══ The data ══

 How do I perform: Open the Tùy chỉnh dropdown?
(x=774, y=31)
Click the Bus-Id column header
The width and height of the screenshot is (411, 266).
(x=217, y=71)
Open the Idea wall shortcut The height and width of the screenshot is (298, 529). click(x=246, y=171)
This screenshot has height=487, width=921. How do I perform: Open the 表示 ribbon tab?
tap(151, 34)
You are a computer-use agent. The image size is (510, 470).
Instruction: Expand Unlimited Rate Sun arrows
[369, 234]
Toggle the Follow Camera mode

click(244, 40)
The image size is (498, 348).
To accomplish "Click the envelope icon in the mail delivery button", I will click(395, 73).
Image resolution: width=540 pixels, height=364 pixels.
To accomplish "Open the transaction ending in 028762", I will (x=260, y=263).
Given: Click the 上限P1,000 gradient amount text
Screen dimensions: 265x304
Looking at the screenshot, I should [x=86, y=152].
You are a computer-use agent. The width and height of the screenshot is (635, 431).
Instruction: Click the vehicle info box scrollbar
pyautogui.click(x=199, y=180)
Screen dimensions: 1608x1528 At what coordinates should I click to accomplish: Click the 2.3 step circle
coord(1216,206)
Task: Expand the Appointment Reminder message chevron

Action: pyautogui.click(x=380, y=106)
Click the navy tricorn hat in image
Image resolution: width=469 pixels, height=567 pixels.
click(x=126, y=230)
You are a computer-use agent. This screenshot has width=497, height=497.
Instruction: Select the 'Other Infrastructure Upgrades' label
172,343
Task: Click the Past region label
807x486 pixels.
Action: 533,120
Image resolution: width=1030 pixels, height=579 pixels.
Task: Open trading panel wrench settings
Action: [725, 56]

═══

▸ What to do: Reading through the records above, report each line in which the string "agent" is found.

▸ Exercise result:
You are a computer-use agent. The image size is (510, 470).
You are a computer-use agent. The width and height of the screenshot is (635, 431).
You are a computer-use agent. This screenshot has width=497, height=497.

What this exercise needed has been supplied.